WHAT THIS TASK INVOLVES
Would you transcribe the listing exactly as it stands, minus any images?

DATA LISTING
----

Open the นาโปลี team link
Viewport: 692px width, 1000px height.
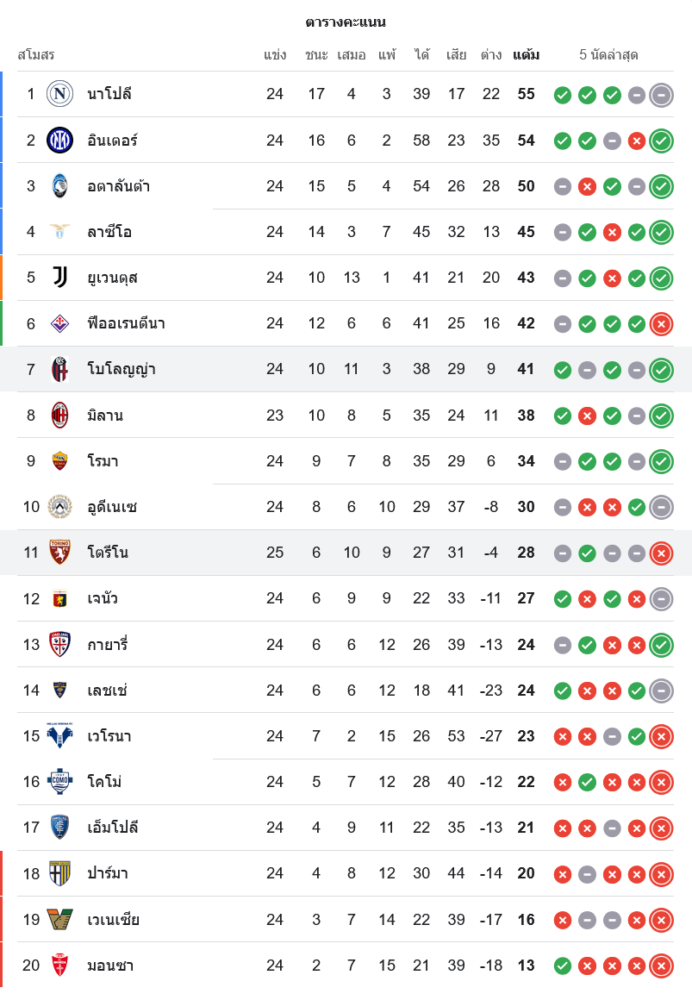(x=110, y=94)
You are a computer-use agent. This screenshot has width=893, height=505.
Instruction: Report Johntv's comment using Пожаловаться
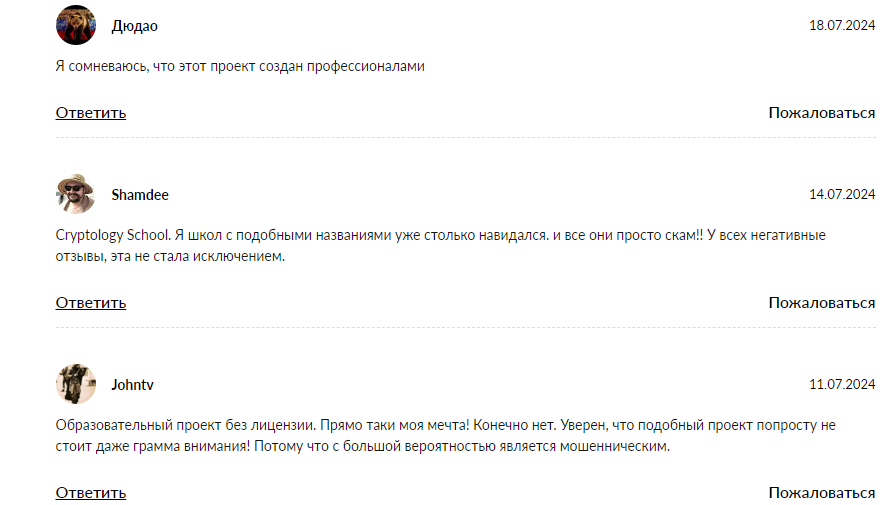pos(821,492)
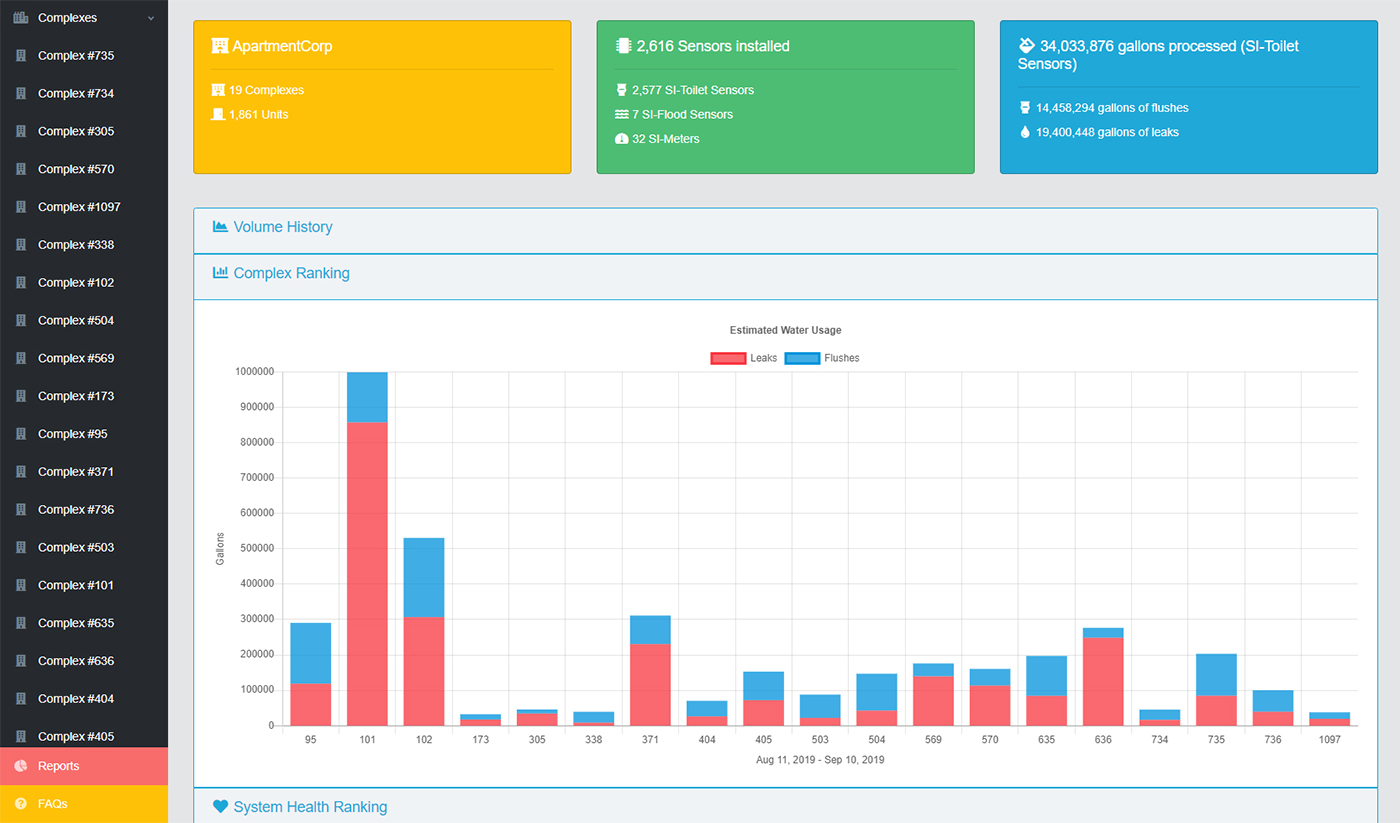The height and width of the screenshot is (823, 1400).
Task: Go to Complex #504 in sidebar
Action: (76, 321)
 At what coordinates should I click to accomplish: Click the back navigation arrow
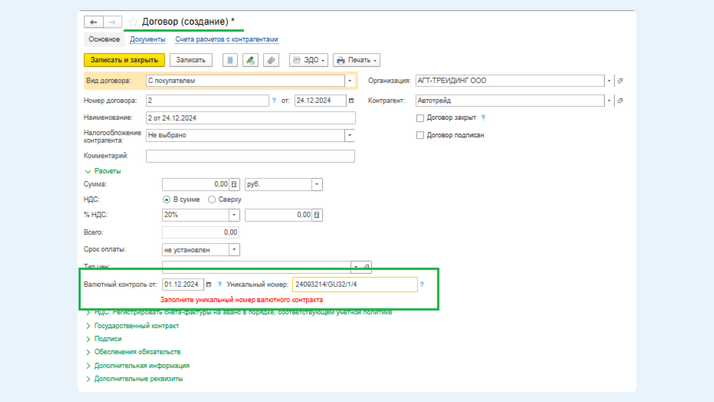point(93,22)
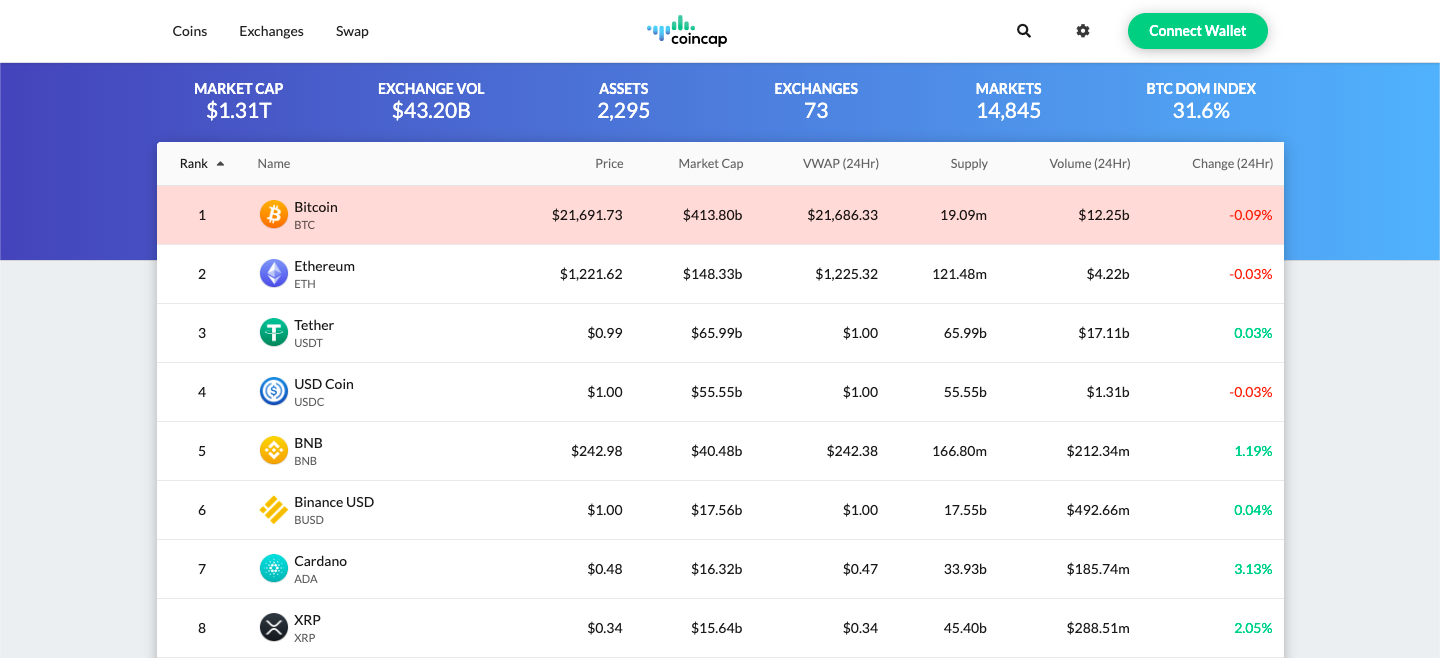
Task: Toggle the Rank column sort arrow
Action: (x=220, y=162)
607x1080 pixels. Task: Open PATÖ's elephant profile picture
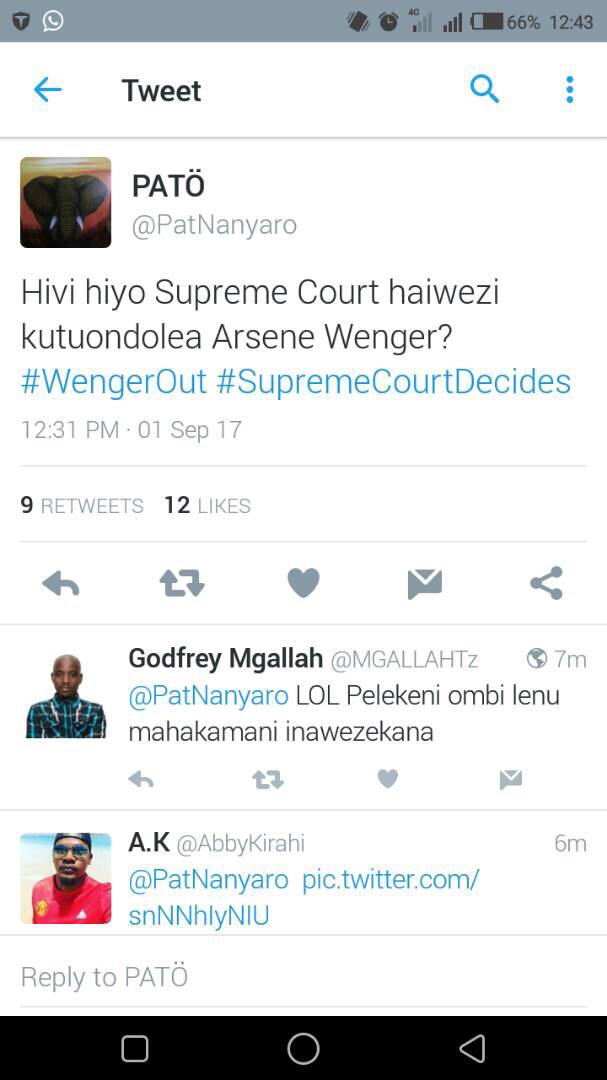[x=66, y=202]
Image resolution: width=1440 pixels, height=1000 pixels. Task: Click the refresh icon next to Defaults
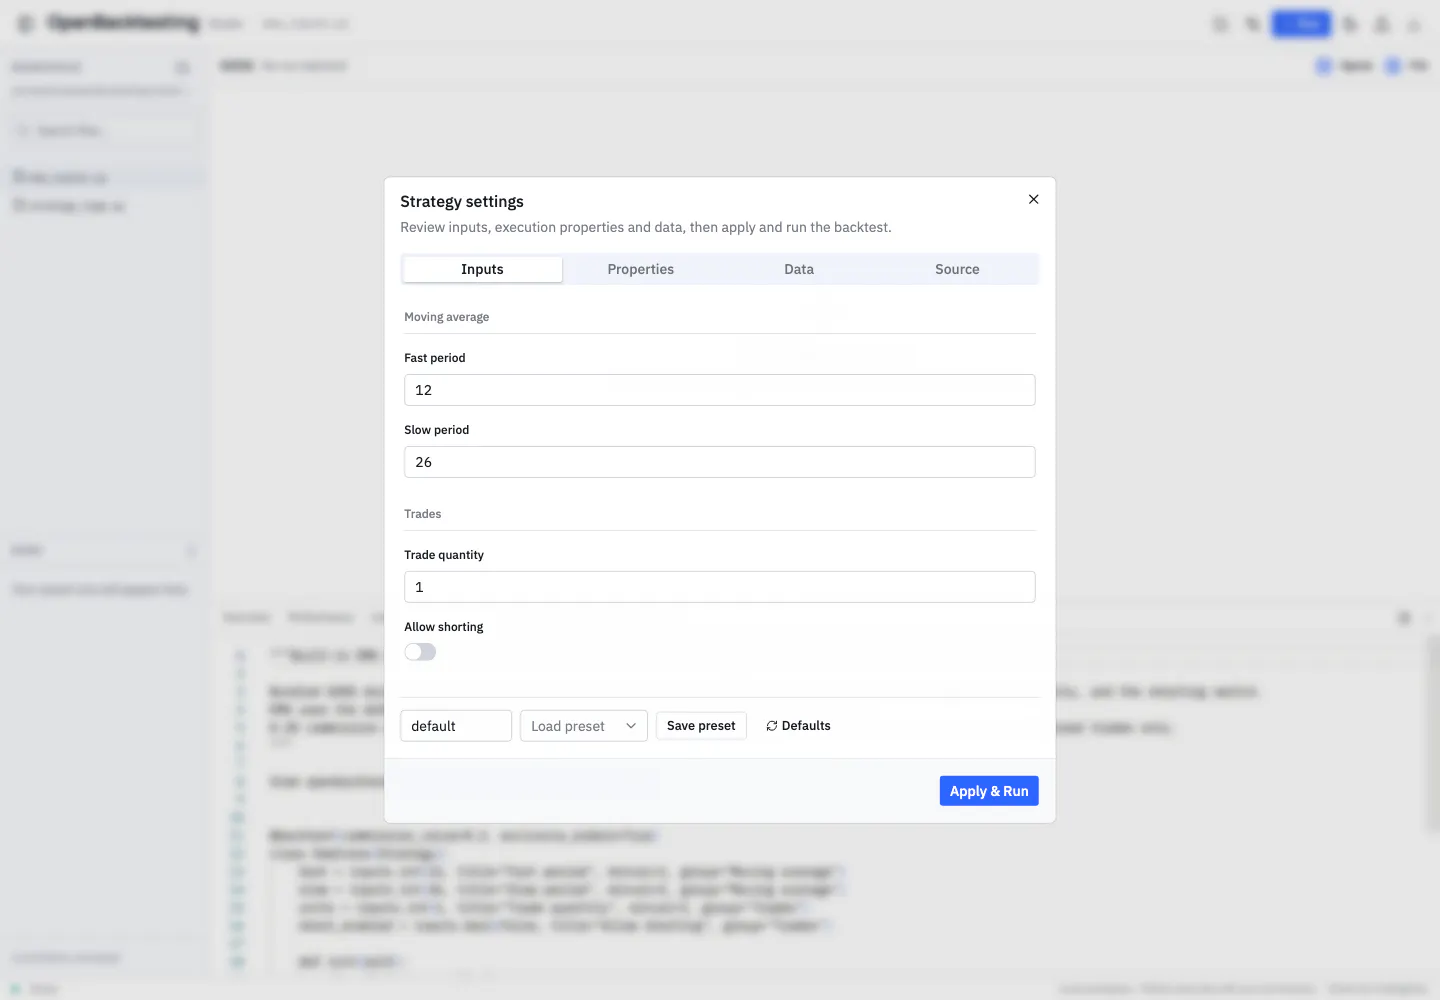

----

ANSWER TO THIS EXERCISE
Open the นาโปลี team link
Viewport: 692px width, 1000px height.
(x=110, y=94)
You are a computer-use agent. This screenshot has width=893, height=505.
Instruction: Report Johntv's comment using Пожаловаться
pos(821,492)
The height and width of the screenshot is (823, 1400).
Task: Go to Complex #504 in sidebar
Action: (76, 321)
 At what coordinates should I click to accomplish: Click the back navigation arrow
point(93,22)
Task: Toggle the Rank column sort arrow
Action: (x=220, y=162)
607x1080 pixels. Task: Open PATÖ's elephant profile picture
[x=66, y=202]
Image resolution: width=1440 pixels, height=1000 pixels. Task: Click the refresh icon next to Defaults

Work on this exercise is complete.